Purpose: The purpose of this study is to describe (1) the receipt of diabetes self-management education (DSME) in a large, diverse cohort of US youth with type 1 diabetes (T1DM), (2) the segregation of self-reported DSME variables into domains, and (3) the demographic and clinical characteristics of youth who receive DSME.
Methods: Data are from the US population-based cohort SEARCH for Diabetes in Youth. A cross-sectional analysis was employed using data from 1273 youth <20 years of age at the time of diagnosis of T1DM. Clusters of 19 self-reported DSME variables were derived using factor analysis, and their associations with demographic and clinical characteristics were evaluated using polytomous logistic regression.

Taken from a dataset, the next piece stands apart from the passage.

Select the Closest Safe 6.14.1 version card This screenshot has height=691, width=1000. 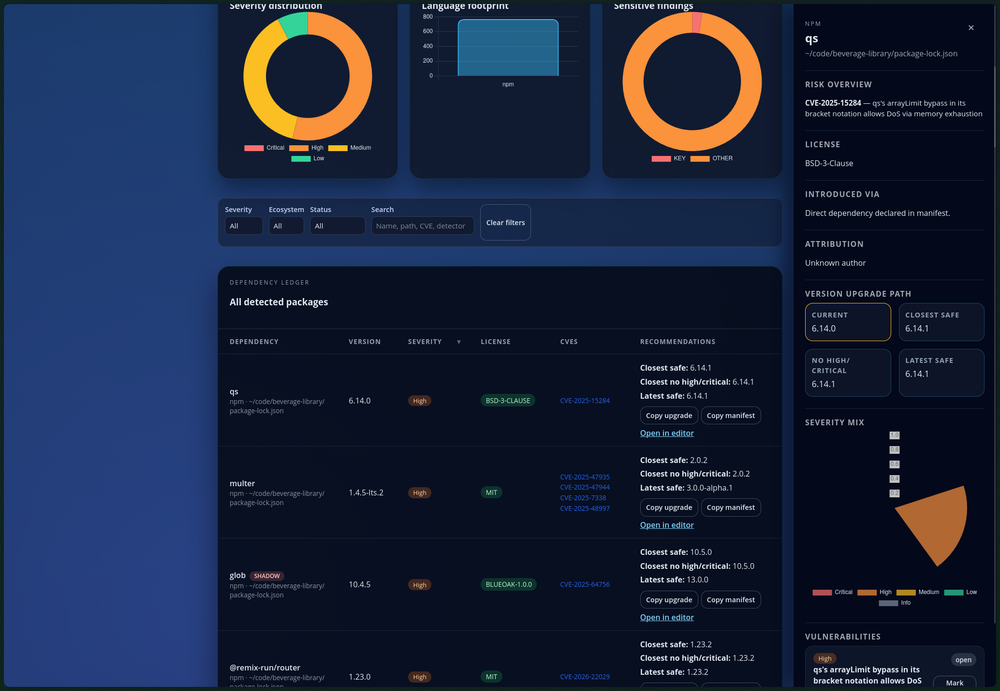[x=940, y=322]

Results: Nearly all participants reported receiving DSME content consistent with "survival skills" (eg, target blood glucose and what to do for low or high blood glucose), yet gaps in continuing education were identified (eg, fewer than half of the participants reported receiving specific medical nutrition therapy recommendations). Five DSME clusters were explored: receipt of specific MNT recommendations, receipt of diabetes information resources, receipt of clinic visit information, receipt of specific diabetes information, and met with educator or nutritionist. Factor scores were significantly associated with demographic and clinical characteristics, including race/ethnicity, socioeconomic status, and diabetes self-management practices.
Conclusions: Health care providers should work together to address reported gaps in DSME to improve patient care.